- Exercise objective: Check every line below, and copy those that include "agent".

======== Data

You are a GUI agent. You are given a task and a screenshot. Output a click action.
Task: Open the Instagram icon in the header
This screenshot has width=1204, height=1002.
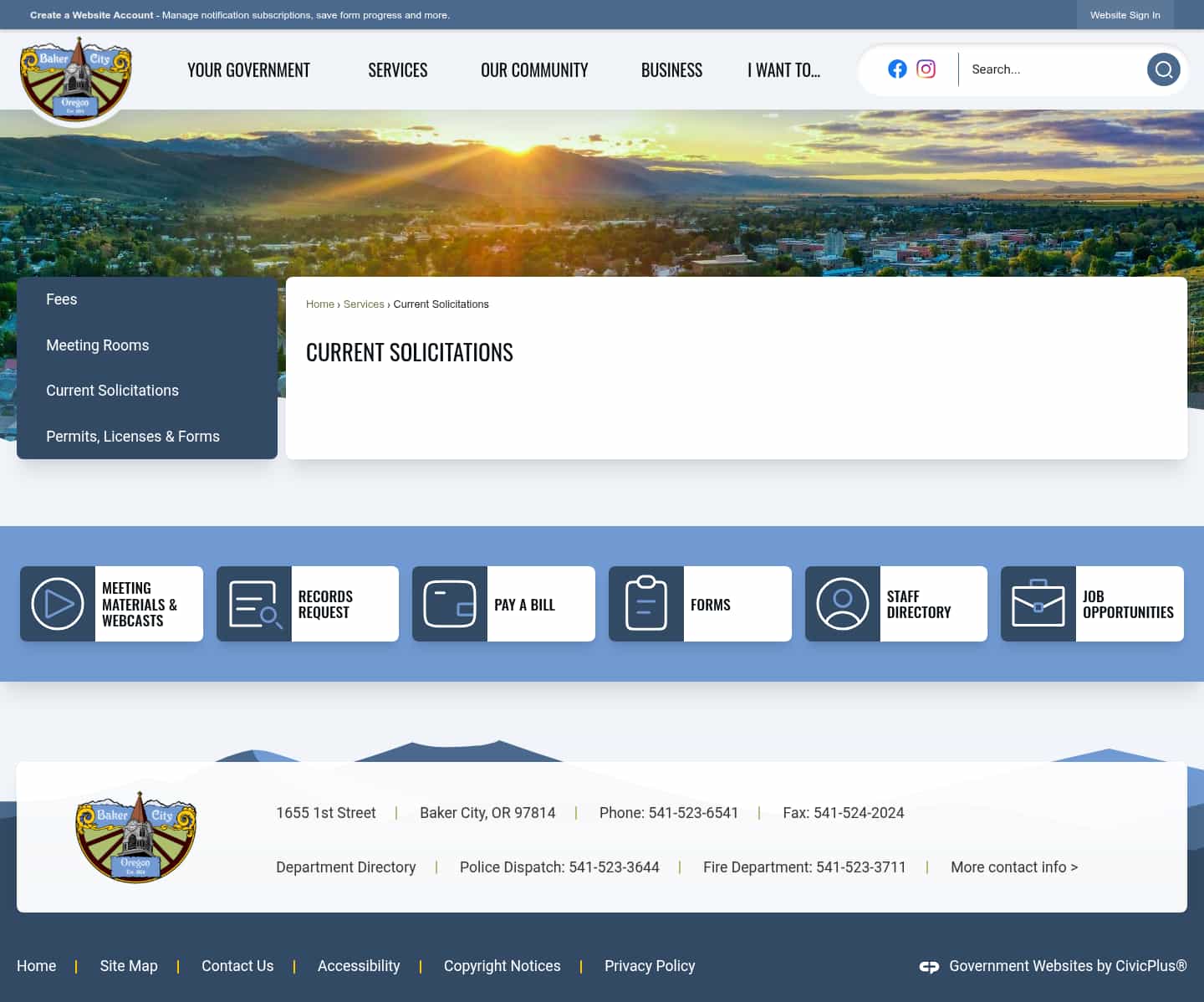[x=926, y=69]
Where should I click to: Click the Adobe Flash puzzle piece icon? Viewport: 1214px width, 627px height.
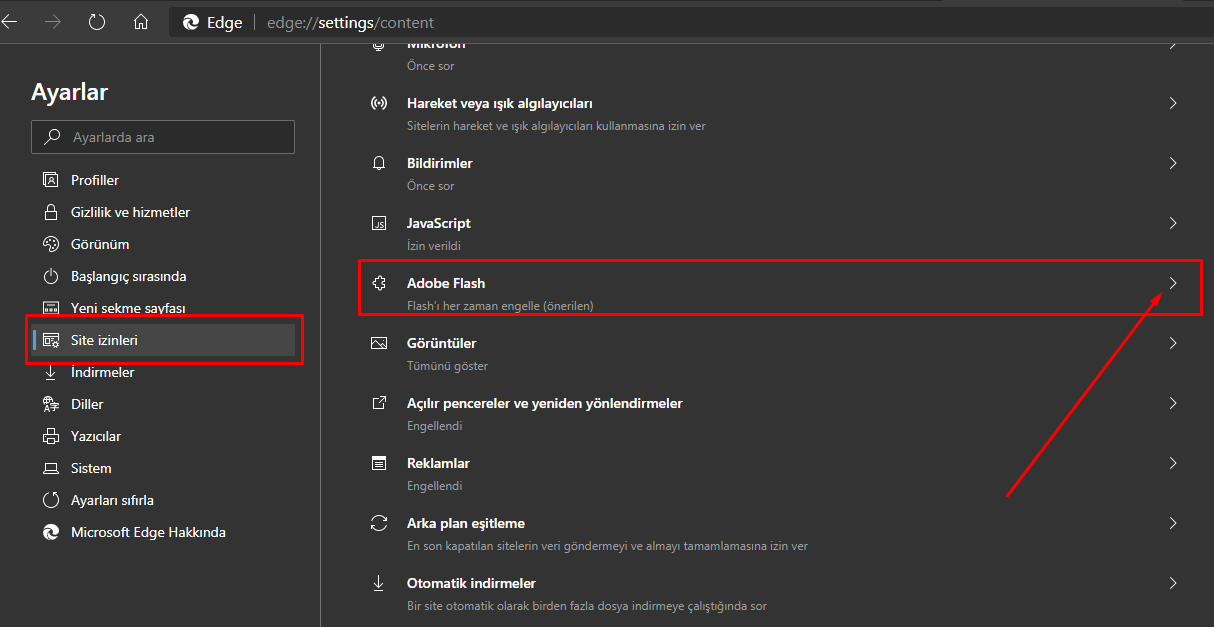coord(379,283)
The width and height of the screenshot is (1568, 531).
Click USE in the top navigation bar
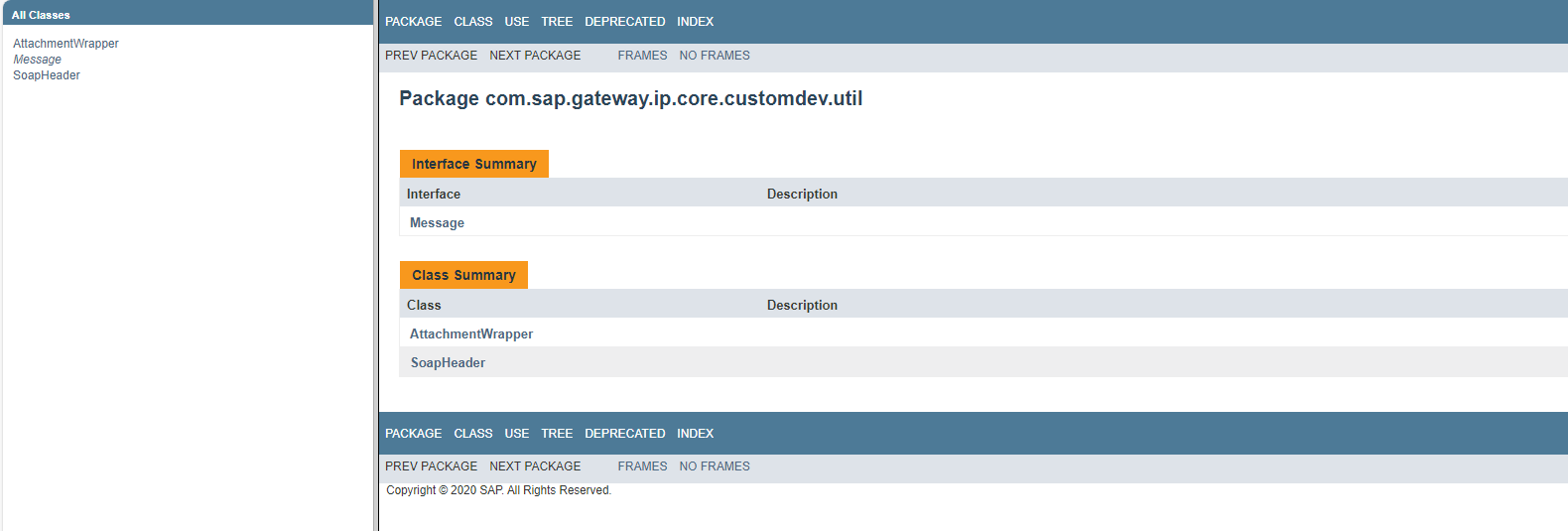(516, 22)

================
======== Data

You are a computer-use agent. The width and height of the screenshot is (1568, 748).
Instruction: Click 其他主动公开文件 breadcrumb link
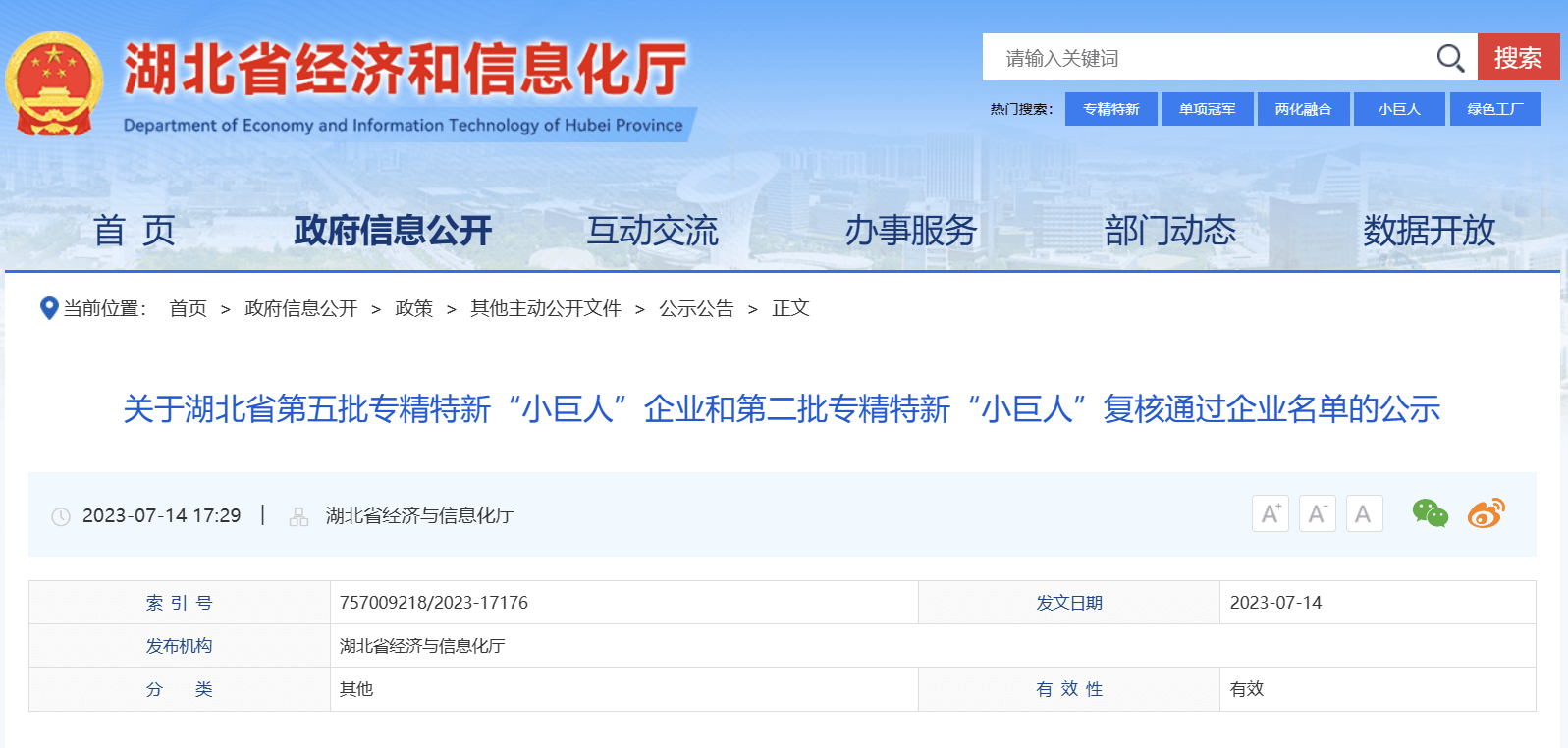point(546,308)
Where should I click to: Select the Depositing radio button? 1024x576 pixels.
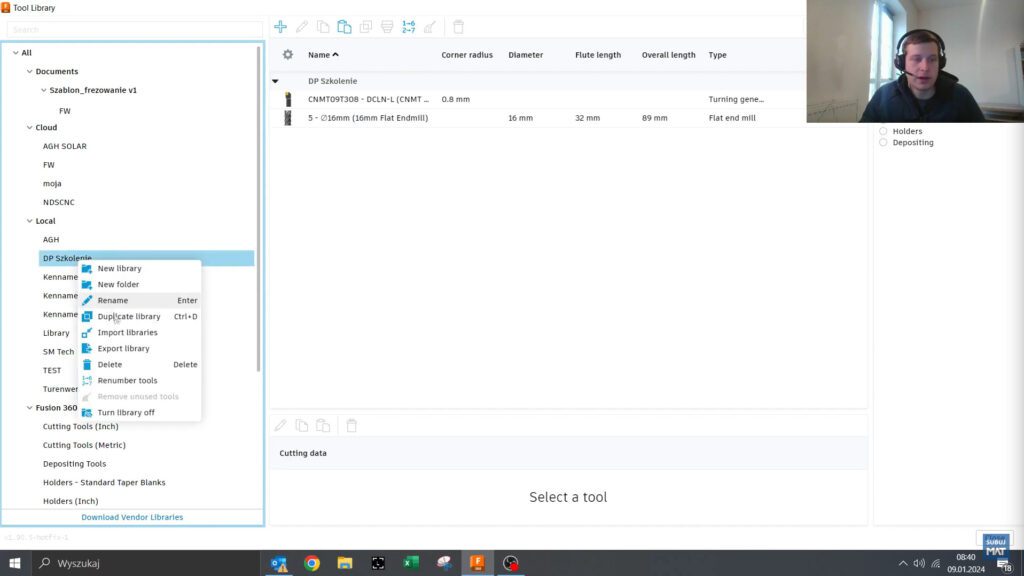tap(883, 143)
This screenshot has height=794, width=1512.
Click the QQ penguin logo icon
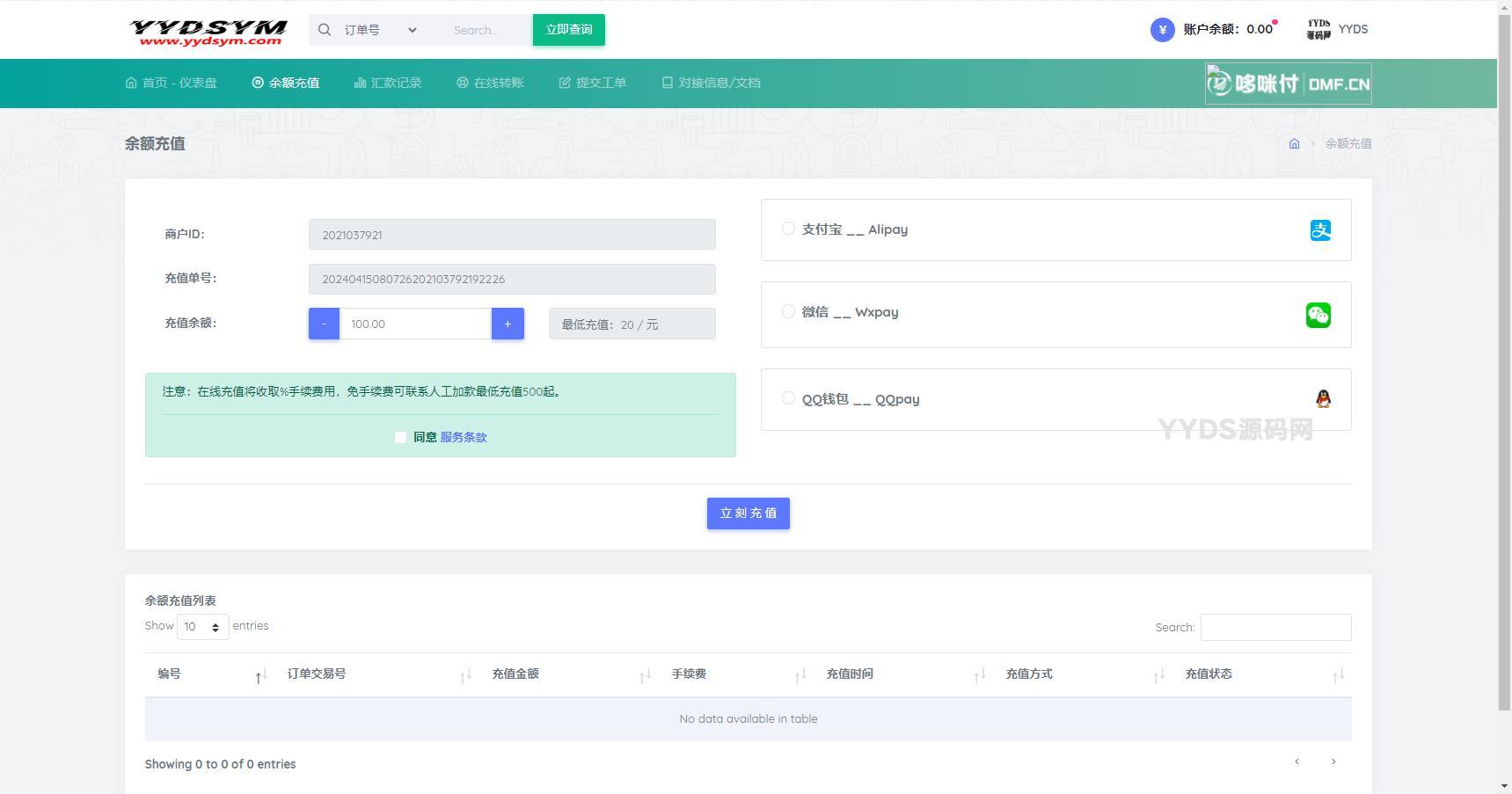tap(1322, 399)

================

- Problem solution:
You are a GUI agent. You are given a task and a screenshot. Output a click action.
You are a computer-use agent. The width and height of the screenshot is (1568, 748).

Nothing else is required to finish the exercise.